As pointed out in an April 25 letter to House Members by ATA President & CEO Chris Spear, a provision of that 1994 bill “provided motor carriers with a uniform set of rules and regulations across all states. This was because Congress, in an overwhelmingly bipartisan effort, recognized that a patchwork of state laws and regulations disrupts the free flow of interstate commerce and threatens the safety of our nation’s roads and bridges.”

To underscore his point about bipartisanship having gotten that job done, he further noted that the FAA Act of 1994 was passed by a Congress controlled by Democrats and signed into law by a Democrat, President Bill Clinton.

Alas, that measure apparently has lacked enough bite to convince states to back off preemption over the ensuing years. Spear’s letter states that instead, there has been “an erosion of this [1994] provision with the imposition of state meal and rest breaks that run counter to national uniformity.”

The kicker, according to the ATA chief, is not just that the state laws are “duplicative” and are “not grounded in safety,” they are not being enforced by the states. Rather, he claims, these statutes are “being used to fuel spurious litigation designed to extort the trucking industry, impairing the safe and efficient movement of interstate goods.”

Riding to trucking’s rescue multiple times over the past several years (all the way back to 2015!) by offering up riders to various legislation that seek to once and for all prevent states from enacting their break rules for truckers has been Rep.
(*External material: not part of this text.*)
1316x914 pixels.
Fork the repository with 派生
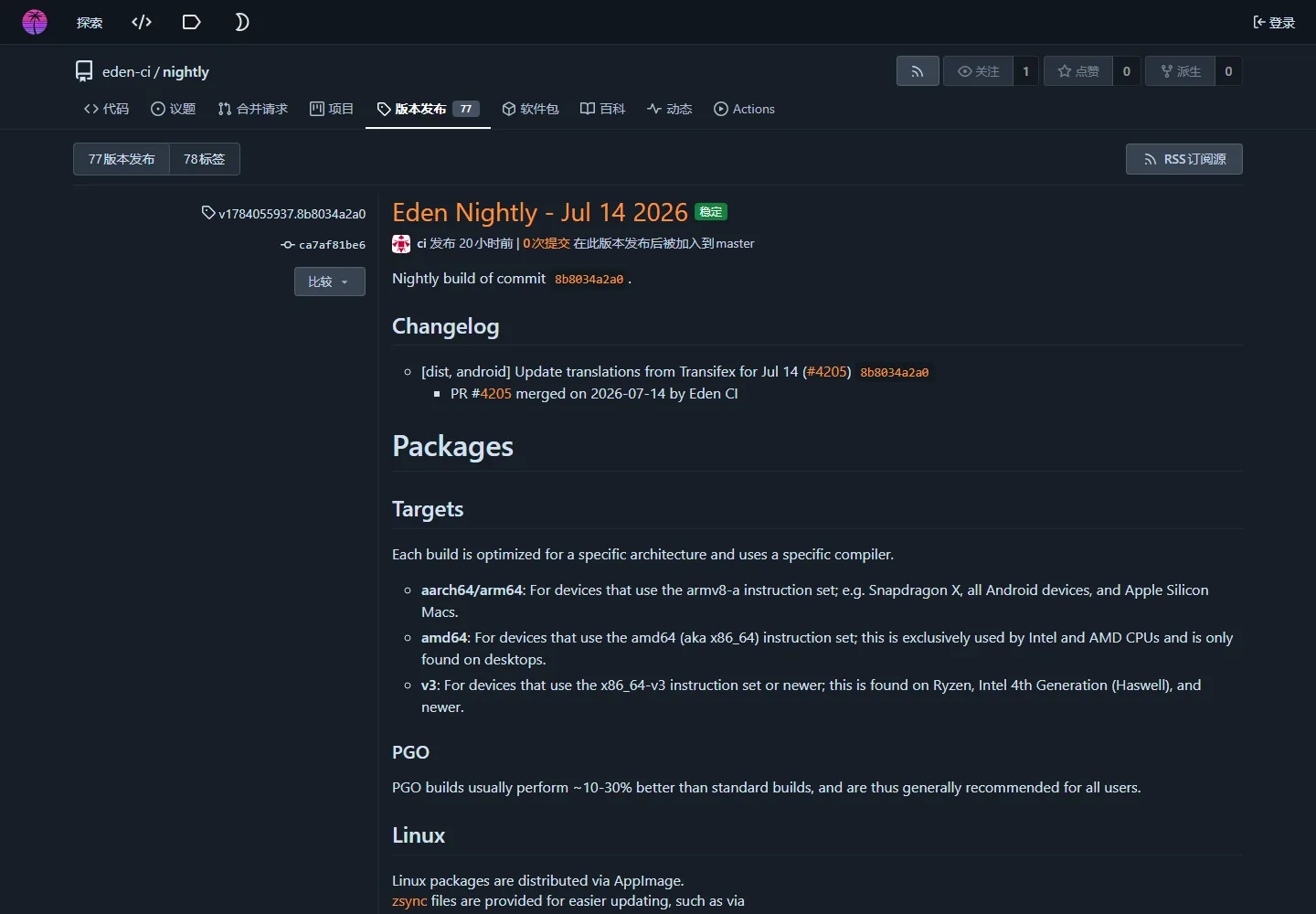click(x=1180, y=71)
Jeff Denham (R-CA).

This time out, Denham’s preemption-fix amendment to the latest FAA Reauthorization Act (H.R. 4) would require interstate CDL holders to adhere to federal rules ahead of any state-mandated regulations. The rider is expected to be voted on this week. And in keeping with the spirit of the 1994 bill, the 2018 amendment is co-sponsored by two of Denham’s colleagues from across the aisle, Reps. Jim Costa (D-CA) and Henry Cuellar (D-TX).

But wait. Lined up against Denham’s amendment— and those two Democrats who have attached their names to it— is none other than the powerful House Minority Leader Nancy Pelosi (D-CA), who may once again wield the gavel as herself Speaker of the House if a Democratic wave sweeps the GOP out of power in the upcoming mid-term elections.

In a letter to Capitol Hill Democrats, Pelosi shot down the Denham rider, stating it would “roll back guaranteed meal and rest breaks for drivers, eroding a key safeguard against fatigue, crashes and vehicular deaths… This wrongheaded amendment denies truck drivers the voluntary lunch or rest break that they are guaranteed in more than 20 states by state law, which in many cases have been on the books for decades.”

By contrast, in his letter, ATA’s Spear argues that adopting the anti-preemption rider would “ensure that motor carriers… are not encumbered by a patchwork of state-by-state regulations, and instead adhere to one uniform federal standard based on truck-specific highway safety evidence and fatigue science,” namely the federal hours-of-service rules.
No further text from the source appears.